The selection of ApoE and 5-HTTLPR genotypes to test the hypothesis of GxE interactions was based on the strong social impacts on mental health, including dementia and depression. The development of dementia and depression is multifactorial and certainly includes genetic and social factors. The dynamic interactions among genes, diseases, and social vulnerability over time contribute to the overall mortality risk in late life. Nevertheless, the results of this study again underscore the importance of social vulnerability in associations with all-cause mortality. The mortality risk of social vulnerability is moderated by ApoE but not 5-HTTLPR genotypes after adjustment for age and sex, which partly supported our research hypothesis regarding the GxE interaction. The results of this study implied the differential effects of specific genes on the GxE interaction in terms of the all-cause mortality risk. Although it has been reported that negative impacts of life stresses or trauma experiences on depression were moderated by 5-HTTLPR, the roles of overall social vulnerability may be more important in associations with mortality. Hence, continuing efforts to reduce social vulnerability may be the most critical determinant to promote healthy aging and healthy longevity.
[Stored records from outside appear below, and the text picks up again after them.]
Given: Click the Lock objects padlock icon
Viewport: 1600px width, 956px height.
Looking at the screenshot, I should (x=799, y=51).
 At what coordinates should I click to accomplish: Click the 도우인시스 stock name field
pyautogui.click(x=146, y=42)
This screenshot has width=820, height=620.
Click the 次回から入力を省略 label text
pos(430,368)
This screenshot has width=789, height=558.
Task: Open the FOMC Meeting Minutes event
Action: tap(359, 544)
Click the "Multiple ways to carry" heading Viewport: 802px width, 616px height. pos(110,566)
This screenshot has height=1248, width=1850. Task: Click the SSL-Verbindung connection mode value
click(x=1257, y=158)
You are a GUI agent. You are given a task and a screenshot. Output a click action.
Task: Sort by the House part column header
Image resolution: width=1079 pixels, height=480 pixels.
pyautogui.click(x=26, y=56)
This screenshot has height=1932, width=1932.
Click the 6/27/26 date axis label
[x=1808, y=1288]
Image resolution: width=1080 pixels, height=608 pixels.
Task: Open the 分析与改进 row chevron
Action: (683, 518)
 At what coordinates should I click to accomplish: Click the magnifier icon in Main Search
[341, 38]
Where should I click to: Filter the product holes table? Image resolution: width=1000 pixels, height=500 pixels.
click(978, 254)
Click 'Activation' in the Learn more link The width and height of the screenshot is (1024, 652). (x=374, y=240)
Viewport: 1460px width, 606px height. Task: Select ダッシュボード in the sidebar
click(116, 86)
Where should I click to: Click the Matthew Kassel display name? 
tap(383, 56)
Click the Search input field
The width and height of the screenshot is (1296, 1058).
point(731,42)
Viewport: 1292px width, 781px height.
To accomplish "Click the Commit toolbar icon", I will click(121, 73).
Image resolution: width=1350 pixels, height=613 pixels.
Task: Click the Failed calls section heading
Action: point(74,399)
Despite all research efforts made in this study, there were still some limitations. First, most variables used to construct the SVI were self-reported, and the background sociocultural context may bias the results. Second, outcome indicators, such as incident dementia, depression, incident disability, and healthcare utilization, were unavailable in this study, which limited the possibility of examining the roles of SVI and GxE interactions on these outcomes. Third, we were not able to explore the prognostic impacts of specific items not listed in the SEBAS questionnaire, e.g., health literacy, to construct a more comprehensive SVI. However, based on cumulative deficit theory, studies have indicated that the prediction model would be saturated if a specific number of selected variables were included, but a limited number of variables were included in our model. Therefore, the SVI constructed in this study should be sufficiently stable and accurate; however, some parameters were not included in the SEBAS questionnaire.

In conclusion, social vulnerability is a strong risk for all-cause mortality among community-dwelling middle-aged and older adults after adjustment for functional status and multimorbidity. Specific ApoE genotypes interact with social vulnerability in associations with mortality, whereas 5-HTTLPR genotypes do not. Strategies to promote healthy aging should be designed to reduce social vulnerability to maximize the intervention effects for healthy longevity.